The timing of treatment of displaced pediatric supracondylar humerus fractures is an important practical concern. The advisability of urgent/emergent treatment is often weighed against the availability of a surgeon, access to an operating room, and the relative safety of anesthesia.  Six low quality studies with moderate applicability were identified.

All studies took a continuous variable (time to treatment) and defined early versus late treatment.  Early treatment was described as being within eight hours of injury in four studies and two used a twelve-hour cut-off (Table 44). While the time of an individual's presentation to the hospital is often well documented in the medical record, the time of injury is often estimated.  Such uncertainties may affect the quality of conclusions in these studies.

Five of seven critical outcomes identified by the work group were reported in the studies.  Four outcomes (compartment syndrome, cubitus varus, operative time, and need for reoperation) were not reported to be significantly different between early and late treatment groups in any of the studies.

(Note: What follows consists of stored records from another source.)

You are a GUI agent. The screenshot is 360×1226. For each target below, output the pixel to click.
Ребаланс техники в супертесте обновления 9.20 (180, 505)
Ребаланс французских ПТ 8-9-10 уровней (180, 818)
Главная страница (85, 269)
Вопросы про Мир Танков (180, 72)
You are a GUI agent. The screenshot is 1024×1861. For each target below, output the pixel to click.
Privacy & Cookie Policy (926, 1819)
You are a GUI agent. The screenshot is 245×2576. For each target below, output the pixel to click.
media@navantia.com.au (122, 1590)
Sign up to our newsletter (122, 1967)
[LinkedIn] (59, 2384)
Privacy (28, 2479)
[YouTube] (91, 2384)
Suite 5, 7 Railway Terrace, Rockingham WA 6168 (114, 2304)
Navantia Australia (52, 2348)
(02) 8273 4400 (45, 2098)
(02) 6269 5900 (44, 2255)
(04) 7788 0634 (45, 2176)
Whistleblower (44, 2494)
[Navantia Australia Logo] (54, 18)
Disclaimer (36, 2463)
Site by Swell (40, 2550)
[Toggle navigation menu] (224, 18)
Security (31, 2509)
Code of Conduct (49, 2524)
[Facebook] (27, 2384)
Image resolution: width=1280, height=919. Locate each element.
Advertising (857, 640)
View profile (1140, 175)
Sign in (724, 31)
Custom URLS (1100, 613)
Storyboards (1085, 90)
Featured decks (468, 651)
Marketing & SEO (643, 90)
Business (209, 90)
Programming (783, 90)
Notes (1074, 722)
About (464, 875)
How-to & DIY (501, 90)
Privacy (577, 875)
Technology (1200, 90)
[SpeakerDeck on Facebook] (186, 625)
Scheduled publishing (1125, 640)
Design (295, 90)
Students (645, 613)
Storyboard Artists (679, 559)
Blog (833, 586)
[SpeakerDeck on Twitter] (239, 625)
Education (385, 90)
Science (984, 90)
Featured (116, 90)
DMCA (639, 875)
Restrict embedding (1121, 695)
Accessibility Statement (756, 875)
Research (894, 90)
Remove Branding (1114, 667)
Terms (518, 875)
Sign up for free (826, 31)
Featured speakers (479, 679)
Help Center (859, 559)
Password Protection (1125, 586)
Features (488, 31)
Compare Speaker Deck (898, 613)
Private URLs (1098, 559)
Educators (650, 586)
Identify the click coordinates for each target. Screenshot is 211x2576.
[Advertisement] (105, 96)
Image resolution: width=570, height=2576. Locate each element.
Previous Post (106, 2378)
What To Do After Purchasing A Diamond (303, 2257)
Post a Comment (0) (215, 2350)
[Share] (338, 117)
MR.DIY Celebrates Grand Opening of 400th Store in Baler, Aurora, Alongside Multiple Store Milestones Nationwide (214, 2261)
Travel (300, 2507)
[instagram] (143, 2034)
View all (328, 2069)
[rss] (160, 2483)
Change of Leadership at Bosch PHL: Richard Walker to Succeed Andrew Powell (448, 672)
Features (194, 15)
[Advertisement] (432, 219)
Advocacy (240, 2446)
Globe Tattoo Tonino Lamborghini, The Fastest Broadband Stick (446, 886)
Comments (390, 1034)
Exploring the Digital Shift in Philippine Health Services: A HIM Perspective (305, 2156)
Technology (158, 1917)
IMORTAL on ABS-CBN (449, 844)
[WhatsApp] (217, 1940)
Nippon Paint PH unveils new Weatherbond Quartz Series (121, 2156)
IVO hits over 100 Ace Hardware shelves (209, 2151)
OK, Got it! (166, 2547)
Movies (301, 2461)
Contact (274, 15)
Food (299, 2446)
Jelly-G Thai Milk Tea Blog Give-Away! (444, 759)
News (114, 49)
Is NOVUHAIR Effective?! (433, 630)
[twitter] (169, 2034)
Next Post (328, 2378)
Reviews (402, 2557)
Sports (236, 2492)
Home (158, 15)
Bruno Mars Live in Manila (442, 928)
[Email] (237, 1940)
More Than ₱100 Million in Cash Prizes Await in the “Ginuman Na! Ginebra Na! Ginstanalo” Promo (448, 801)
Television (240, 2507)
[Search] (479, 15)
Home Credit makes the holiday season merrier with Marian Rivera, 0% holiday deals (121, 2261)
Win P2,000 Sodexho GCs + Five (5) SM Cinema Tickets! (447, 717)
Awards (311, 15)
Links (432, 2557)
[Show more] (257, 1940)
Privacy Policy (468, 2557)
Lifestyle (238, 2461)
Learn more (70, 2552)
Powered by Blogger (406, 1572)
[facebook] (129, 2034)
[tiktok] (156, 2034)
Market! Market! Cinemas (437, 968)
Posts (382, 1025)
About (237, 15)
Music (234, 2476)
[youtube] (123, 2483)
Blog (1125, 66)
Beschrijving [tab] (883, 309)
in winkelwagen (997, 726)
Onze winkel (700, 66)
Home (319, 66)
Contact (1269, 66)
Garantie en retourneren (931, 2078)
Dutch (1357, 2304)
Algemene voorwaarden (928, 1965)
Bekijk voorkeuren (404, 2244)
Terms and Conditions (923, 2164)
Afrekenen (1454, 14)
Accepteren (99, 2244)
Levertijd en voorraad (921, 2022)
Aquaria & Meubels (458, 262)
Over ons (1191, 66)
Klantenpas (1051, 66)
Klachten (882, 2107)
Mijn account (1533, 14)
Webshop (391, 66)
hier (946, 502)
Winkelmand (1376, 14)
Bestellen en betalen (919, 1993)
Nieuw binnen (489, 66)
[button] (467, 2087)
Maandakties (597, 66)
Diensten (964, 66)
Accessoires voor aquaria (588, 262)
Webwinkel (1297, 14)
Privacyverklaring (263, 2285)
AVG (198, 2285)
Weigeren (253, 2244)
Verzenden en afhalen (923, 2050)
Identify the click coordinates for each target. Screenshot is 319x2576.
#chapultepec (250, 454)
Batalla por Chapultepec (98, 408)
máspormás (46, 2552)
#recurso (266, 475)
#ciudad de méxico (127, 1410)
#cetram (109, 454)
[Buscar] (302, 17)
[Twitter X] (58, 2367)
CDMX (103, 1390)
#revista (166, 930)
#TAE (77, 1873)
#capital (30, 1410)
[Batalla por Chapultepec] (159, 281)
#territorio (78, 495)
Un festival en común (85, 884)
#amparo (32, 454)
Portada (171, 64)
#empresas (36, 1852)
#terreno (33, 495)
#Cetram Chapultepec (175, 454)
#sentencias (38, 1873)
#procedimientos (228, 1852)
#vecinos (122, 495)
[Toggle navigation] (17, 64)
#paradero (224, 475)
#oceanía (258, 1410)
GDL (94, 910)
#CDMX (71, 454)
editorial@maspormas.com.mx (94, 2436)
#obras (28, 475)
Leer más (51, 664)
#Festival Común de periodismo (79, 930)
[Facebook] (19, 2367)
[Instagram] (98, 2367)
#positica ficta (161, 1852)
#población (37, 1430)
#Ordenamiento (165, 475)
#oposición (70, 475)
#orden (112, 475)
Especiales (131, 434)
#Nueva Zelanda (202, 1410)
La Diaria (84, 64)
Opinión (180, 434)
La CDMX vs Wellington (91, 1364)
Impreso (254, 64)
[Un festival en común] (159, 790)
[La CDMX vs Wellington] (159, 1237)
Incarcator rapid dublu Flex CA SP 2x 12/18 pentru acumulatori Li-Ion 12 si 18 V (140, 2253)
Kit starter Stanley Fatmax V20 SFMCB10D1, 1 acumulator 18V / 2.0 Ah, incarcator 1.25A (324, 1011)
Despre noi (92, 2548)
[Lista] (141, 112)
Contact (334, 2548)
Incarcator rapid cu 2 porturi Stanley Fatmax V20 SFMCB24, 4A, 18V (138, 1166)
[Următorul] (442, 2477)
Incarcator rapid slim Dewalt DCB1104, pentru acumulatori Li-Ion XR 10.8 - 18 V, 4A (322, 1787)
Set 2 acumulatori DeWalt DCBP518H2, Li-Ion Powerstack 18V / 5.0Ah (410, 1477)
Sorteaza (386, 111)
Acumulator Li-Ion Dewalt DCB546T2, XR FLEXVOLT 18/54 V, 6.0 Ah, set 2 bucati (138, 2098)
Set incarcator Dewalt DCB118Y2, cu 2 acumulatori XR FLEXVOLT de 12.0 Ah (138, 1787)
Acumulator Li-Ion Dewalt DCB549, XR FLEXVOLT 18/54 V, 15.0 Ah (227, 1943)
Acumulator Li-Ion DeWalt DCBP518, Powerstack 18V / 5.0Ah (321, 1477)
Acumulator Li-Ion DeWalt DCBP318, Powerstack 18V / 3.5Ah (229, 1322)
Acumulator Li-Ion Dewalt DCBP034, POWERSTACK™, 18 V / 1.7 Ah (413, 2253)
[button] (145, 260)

One outcome, the need for open reduction, was reported in all six studies. Carmichael and Joyner, Iyengar, et al. and Sibinski, et al. reported no difference between early and late treatment groups. Gupta, et al. and Walmsley, et al. indicated an increased rate for open reduction in the delayed group, while Mehlman, et al. showed a decreased rate for open reduction with later treatment. The indication for open reduction is subjective and may therefore vary considerably. Without consistent, objective criteria for the requirement for open treatment, it is difficult to assess the results of the studies. Furthermore, these non-randomized retrospective studies are prone to selection bias.  More severe injuries may have been selected for earlier treatment, potentially confounding the comparative data.